PROBLEMS TO WORK ON:
- a) In the article about the Hog Island fig, how far is the barrier island from the Eastern Shore of Virginia?
- b) Condense the paragraph of the Hog Island fig article that begins "Eastern Shore tabletop traditions" into a shorter version that keeps its main facts.
- c) From the Hog Island fig article, copy the stretch from "Throughout time, ties" through "Shore of Virginia." word for word.

ARTICLE:
════════════════

- Associated Press - Saturday, April 5, 2014

WILLIS WHARF, Va. (AP) - An international organization wants to add President Grover Cleveland’s celebrated Hog Island fig to a collection of distinguished foods to be preserved for future generations.

Eastern Shore tabletop traditions evoke tastes of waterfowl, fish and shellfish, and locally grown heirloom plant cultivars, such as the highly prized Hayman sweet potato. They are synonymous with local cuisine; part of the very fabric of the region, as reflected in folk art, photographs and literature.

Throughout time, ties can fade, victims of changing tastes or in food or foliage, officials say. The cultural fabric wears thin, and local identity loses its distinctive character.

The Southeast Chapter of Slow Food USA, part of an international organization that seeks to protect the biodiversity of foods, along with their interwoven tastes and traditions, sees those fading ties locally and across the nation.

Now they hope to celebrate a humble fig known to an isolated Atlantic coast barrier island 10 miles from the Eastern Shore of Virginia.

“We have really seen a narrowing of biodiversity,” said Bernard L. Herman, professor of American studies at the University of North Carolina, and chairman of a local chapter of Slow Food USA, an organization that helps to develop, preserve and connect local food cultures.

════════════════

DATA SEGMENT:
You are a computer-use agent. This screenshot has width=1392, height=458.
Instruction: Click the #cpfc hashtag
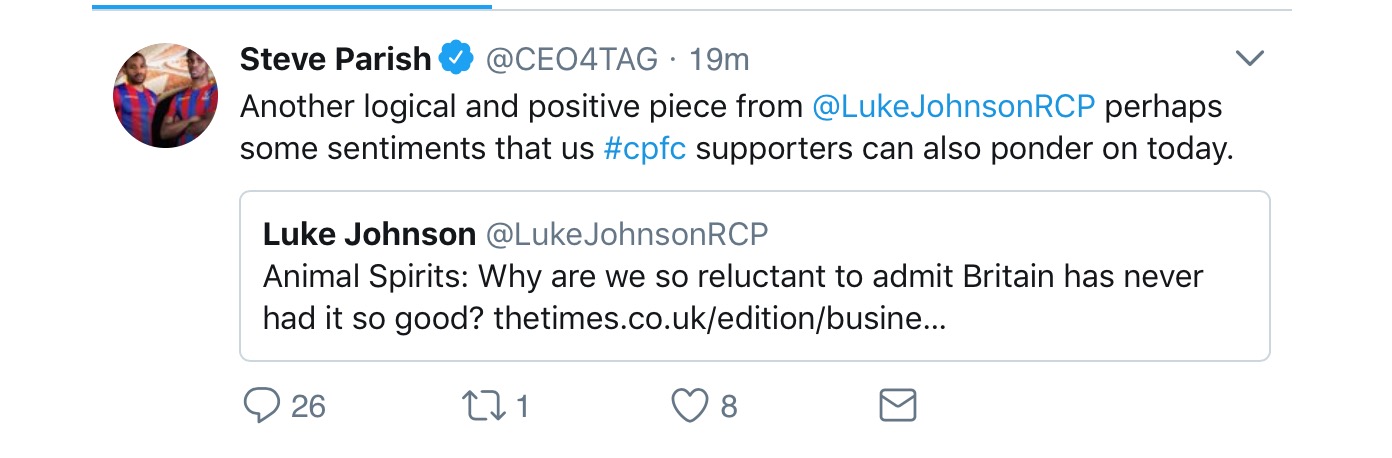click(645, 147)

════════════════

ANSWERS TO THE TASKS:
- a) 10 miles

- b) Eastern Shore food traditions center on waterfowl, fish, shellfish and local heirloom plant cultivars like the prized Hayman sweet potato. They define the local cuisine and are woven into the region's identity, as shown in its folk art, photographs and literature.

- c)
Throughout time, ties can fade, victims of changing tastes or in food or foliage, officials say. The cultural fabric wears thin, and local identity loses its distinctive character.

The Southeast Chapter of Slow Food USA, part of an international organization that seeks to protect the biodiversity of foods, along with their interwoven tastes and traditions, sees those fading ties locally and across the nation.

Now they hope to celebrate a humble fig known to an isolated Atlantic coast barrier island 10 miles from the Eastern Shore of Virginia.